- [REQUIRED WORK]: Of the lines below, copy those that hold the word "Select".

- [INPUT DATA]:
-.-.-

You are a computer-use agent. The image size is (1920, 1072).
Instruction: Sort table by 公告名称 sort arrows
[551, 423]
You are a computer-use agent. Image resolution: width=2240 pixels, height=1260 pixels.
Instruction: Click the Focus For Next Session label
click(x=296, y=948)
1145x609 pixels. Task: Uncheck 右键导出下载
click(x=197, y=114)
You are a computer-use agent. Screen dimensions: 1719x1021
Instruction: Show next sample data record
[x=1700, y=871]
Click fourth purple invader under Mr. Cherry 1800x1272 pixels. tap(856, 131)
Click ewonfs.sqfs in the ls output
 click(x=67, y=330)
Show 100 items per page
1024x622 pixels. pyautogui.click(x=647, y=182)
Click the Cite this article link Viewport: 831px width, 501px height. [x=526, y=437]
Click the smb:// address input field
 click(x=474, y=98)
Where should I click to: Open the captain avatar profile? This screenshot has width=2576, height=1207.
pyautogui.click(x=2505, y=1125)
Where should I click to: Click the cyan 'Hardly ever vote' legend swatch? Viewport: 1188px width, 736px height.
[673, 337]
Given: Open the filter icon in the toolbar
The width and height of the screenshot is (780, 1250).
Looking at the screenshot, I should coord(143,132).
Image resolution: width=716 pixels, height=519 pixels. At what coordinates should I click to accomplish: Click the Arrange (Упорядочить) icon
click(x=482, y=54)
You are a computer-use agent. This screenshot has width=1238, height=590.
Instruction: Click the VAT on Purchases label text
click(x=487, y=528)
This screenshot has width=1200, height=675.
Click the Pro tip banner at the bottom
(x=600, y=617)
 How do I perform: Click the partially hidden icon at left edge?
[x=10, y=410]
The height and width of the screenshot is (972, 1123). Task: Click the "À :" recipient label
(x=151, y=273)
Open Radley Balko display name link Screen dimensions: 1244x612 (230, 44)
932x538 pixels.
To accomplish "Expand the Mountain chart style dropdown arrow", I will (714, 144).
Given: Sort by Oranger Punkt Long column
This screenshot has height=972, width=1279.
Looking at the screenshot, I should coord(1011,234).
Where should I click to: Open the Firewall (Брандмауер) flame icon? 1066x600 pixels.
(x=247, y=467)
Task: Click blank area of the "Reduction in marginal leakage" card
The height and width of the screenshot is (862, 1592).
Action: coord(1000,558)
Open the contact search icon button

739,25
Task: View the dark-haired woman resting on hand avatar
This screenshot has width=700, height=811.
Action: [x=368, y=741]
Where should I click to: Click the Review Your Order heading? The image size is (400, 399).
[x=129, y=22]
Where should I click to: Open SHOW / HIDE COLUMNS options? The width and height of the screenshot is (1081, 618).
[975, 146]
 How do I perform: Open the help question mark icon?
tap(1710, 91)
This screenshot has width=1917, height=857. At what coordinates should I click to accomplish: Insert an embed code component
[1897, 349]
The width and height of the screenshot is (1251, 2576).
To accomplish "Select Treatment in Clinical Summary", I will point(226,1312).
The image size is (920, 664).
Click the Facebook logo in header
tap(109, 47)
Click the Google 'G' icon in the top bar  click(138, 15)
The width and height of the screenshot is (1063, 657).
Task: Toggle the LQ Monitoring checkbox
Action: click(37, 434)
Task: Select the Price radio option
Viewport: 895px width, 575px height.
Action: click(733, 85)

-.-.-

- [SOLUTION TO THIS PROBLEM]:
To accomplish "Select Treatment in Clinical Summary", I will point(226,1312).
Task: Select the Price radio option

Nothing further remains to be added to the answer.